Apa yang dirasakan oleh sekuntum bunga yang baru saja mekar? Bahagia…. Kebahagiaan yang tak terjelaskan lewat kata-kata. Itulah pertama kalinya ia mengalami sesuatu yang luar biasa. Sesuatu yang tak akan dialaminya lagi. Sesuatu yang terjadi hanya “sekali” saja. Ia bersuka-cita, ia menari dan menyanyi riang….. Ia mengumpulkan para sahabat dan kerabat untuk berbagi berita baik itu dengan mereka: “Lihat, lihat…. Aku telah mekar!”
Apa yang terjadi, How did it happen?
Entah apa yang terjadi, entah bagaimana….. Ia berusaha untuk mejelaskan, tetapi tidak mampu. Ketika Kabir, mistik sufi asal India Utara itu ditanya, “Apa yang kau rasakan saat itu?” Ia menjawab, “Kulihat sungai Ganga yang berbada lebar itu terbakar, dan ikan-ikannya memanjat pohon!”

## Data koordinat item:
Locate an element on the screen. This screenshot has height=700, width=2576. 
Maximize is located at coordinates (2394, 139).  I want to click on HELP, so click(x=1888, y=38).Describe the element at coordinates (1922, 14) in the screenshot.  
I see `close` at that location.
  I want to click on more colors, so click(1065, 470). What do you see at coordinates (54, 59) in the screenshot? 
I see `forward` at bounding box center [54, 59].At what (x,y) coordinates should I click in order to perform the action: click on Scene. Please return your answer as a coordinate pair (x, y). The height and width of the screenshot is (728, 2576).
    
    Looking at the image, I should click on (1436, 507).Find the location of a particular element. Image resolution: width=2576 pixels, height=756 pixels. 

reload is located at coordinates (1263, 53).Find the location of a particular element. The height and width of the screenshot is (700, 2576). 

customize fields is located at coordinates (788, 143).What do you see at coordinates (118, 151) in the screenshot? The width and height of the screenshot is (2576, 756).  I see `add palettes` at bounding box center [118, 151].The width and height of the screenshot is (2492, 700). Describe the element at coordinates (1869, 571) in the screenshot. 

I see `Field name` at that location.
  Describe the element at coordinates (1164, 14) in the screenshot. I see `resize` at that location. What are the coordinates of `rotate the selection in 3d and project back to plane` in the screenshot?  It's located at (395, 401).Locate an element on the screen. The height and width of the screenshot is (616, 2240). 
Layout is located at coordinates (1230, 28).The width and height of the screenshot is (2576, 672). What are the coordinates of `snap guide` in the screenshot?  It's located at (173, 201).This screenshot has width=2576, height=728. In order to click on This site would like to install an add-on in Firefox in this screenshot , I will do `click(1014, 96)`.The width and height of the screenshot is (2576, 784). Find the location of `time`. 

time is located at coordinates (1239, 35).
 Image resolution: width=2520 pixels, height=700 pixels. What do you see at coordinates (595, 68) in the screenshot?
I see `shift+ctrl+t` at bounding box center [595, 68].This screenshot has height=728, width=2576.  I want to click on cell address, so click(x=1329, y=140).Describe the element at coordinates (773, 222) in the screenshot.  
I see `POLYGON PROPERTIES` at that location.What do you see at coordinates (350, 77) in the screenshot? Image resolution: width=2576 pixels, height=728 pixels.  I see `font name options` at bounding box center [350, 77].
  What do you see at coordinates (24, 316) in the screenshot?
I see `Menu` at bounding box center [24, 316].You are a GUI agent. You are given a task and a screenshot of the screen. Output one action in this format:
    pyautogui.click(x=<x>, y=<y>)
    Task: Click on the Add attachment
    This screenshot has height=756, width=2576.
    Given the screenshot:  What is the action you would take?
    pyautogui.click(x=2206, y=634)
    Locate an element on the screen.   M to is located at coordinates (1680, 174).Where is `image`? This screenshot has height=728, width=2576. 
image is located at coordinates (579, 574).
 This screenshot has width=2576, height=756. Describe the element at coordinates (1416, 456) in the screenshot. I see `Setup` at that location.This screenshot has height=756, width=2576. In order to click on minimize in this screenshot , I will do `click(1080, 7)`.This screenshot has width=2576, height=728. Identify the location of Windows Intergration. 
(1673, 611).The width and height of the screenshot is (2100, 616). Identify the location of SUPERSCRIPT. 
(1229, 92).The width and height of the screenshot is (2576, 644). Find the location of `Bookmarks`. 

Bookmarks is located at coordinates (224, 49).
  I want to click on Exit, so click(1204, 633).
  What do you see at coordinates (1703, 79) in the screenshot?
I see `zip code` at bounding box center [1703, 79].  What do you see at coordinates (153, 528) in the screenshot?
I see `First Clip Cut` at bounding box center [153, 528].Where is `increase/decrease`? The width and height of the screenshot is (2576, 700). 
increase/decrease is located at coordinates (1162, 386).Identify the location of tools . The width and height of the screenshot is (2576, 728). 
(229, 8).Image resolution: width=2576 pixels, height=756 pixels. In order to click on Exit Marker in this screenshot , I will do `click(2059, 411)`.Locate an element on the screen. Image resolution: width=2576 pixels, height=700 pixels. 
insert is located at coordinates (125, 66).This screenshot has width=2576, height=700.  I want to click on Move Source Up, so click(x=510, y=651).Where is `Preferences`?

## BAGIAN LATIHAN:
a. Kembalikan bagian teks tentang bunga yang mekar dari "Apa yang dirasakan" sampai "did it happen?" tanpa perubahan apa pun.
b. Sebutkan semua kalimat dalam teks tentang bunga yang mekar yang diakhiri tanda tanya.
Baris-baris tersebut tidak dipakai dalam latihan ini.

## JAWABAN PER TUGAS:
a.
Apa yang dirasakan oleh sekuntum bunga yang baru saja mekar? Bahagia…. Kebahagiaan yang tak terjelaskan lewat kata-kata. Itulah pertama kalinya ia mengalami sesuatu yang luar biasa. Sesuatu yang tak akan dialaminya lagi. Sesuatu yang terjadi hanya “sekali” saja. Ia bersuka-cita, ia menari dan menyanyi riang….. Ia mengumpulkan para sahabat dan kerabat untuk berbagi berita baik itu dengan mereka: “Lihat, lihat…. Aku telah mekar!”
Apa yang terjadi, How did it happen?

b.
- Apa yang dirasakan oleh sekuntum bunga yang baru saja mekar?
- Apa yang terjadi, How did it happen?
- Apa yang kau rasakan saat itu?